WASHINGTON — At 3:18 a.m. last Friday, a federal agent undercover on a task force was quietly switching out a tracking device planted on a vehicle on a dark street on Chicago’s South Side.
It was a routine maneuver for the agent, who was less than a year out of the training academy of the Bureau of Alcohol, Tobacco, Firearms and Explosives. He had been sent to Chicago as part of a Trump administration push to tackle the city’s gun crisis.
But with a burst of gunshots, that Friday morning turned catastrophic. The agent was shot in the head, then thrown into a car by a fellow agent and rushed to a hospital. “I’m coming in — just take me to the hospital,” the driving agent yelled over the police scanner. “Officer hit; we need escort to a hospital now!”
The shooting of the undercover agent, who is expected to fully recover, has drawn attention to the group he was assigned to, the Crime Gun Strike Force. Established by Attorney General Jeff Sessions in June to combat gun trafficking and violence in Chicago, the task force is one of the most concrete examples of his efforts to fight gun violence. Twenty A.T.F. agents were assigned to it.
Chicago, which has long struggled with trafficking and illegal guns, has served as a larger symbol of violent crime for President Trump, who routinely mentions the city when speaking about gun violence. If effective, the task force could serve as a model as he seeks to fulfill his promises to tackle violent crime.
“The Chicago Gun Strike Force, sending 20 more permanent A.T.F. agents and adding more federal prosecutors, has contributed significantly to the effort” of making Chicago safer, Mr. Sessions said in a statement. “If we support and affirm our police and proven enforcement policies, Chicago can recover.”

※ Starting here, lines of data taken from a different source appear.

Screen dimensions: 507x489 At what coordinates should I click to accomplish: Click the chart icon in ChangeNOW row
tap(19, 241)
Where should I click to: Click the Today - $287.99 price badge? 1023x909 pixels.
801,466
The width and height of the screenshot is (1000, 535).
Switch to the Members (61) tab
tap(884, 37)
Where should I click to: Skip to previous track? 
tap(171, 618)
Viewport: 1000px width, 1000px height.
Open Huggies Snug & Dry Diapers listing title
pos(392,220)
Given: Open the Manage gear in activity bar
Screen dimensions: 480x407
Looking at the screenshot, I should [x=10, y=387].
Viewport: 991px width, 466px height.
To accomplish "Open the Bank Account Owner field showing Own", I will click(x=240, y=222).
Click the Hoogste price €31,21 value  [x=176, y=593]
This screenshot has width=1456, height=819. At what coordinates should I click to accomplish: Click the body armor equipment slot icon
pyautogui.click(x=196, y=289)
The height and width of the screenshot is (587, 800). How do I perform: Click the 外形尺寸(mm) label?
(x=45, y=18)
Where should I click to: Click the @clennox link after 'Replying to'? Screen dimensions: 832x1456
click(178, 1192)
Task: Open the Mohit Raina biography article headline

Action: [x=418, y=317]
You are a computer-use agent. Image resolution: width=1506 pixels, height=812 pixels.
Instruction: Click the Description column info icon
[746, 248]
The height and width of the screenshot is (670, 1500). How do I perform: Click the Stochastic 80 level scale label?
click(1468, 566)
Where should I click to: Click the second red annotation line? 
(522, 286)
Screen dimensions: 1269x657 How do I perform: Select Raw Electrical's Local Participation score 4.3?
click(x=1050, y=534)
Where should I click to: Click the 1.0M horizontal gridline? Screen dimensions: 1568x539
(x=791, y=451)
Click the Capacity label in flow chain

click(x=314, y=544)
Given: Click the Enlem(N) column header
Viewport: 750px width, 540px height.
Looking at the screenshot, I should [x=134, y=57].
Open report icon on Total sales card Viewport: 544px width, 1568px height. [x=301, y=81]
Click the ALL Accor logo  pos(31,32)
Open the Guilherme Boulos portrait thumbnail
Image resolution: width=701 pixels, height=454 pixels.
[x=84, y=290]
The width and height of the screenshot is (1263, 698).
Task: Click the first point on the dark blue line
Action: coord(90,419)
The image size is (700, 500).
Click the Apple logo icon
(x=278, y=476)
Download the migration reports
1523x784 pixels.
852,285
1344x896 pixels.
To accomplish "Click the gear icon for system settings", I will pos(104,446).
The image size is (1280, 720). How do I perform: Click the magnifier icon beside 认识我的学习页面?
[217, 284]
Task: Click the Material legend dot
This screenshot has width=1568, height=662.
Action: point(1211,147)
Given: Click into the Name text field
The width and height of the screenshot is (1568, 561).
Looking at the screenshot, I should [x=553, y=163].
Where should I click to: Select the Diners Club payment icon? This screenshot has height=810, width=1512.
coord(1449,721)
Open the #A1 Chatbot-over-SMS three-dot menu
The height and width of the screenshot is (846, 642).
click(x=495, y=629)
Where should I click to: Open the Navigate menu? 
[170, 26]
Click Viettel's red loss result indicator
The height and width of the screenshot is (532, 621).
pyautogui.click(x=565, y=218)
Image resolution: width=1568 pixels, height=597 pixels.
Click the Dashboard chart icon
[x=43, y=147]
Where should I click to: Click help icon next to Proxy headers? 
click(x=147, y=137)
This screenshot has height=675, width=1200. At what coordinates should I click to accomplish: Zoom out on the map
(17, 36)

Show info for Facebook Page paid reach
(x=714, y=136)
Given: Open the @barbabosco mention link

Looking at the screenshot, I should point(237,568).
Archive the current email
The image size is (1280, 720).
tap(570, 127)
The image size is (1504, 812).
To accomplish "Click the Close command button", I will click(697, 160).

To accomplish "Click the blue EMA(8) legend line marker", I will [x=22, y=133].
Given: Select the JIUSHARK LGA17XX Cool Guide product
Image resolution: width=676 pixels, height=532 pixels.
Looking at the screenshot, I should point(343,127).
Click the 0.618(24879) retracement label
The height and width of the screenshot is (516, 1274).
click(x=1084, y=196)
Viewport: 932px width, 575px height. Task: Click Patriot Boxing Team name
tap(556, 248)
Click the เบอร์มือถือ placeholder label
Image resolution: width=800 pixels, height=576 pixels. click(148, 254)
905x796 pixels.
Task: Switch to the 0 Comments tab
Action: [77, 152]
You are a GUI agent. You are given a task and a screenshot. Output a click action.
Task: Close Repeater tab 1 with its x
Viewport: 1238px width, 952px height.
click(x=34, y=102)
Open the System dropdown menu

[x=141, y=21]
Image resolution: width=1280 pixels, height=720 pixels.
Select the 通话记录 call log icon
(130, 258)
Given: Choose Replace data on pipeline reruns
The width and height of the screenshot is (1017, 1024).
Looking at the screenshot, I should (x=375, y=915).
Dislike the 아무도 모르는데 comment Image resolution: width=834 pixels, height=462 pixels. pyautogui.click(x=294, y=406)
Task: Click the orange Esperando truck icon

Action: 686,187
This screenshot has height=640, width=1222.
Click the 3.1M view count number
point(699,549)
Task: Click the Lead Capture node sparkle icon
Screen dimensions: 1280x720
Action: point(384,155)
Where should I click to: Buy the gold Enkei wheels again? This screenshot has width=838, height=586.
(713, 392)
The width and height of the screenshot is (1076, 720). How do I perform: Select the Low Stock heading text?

Mr. Sessions criticized the Chicago Police Department for a 2015 agreement with the American Civil Liberties Union that overhauled the department’s use of stop-and-frisk tactics, which involved stopping residents for what officers viewed as suspicious behavior. Mr. Sessions called that agreement “a huge mistake” and cited it as a reason for an increased federal presence in the city.
The impact of the strike force is difficult to capture in a city like Chicago, where local law enforcement initiatives and federal muscle have affected the fluctuating rates of homicides and shootings for decades. But the task force has contributed to a number of significant cases over the past year.
In September, the strike force was credited with arresting Klint Kelley, 27, who the bureau said had sold illegal guns to a confidential informant in Chicago. Mr. Kelley was suspected of trafficking firearms back and forth from Arkansas to Illinois, including to gang members in the neighborhood where the agent was shot. He pleaded guilty in March to charges of firearms trafficking.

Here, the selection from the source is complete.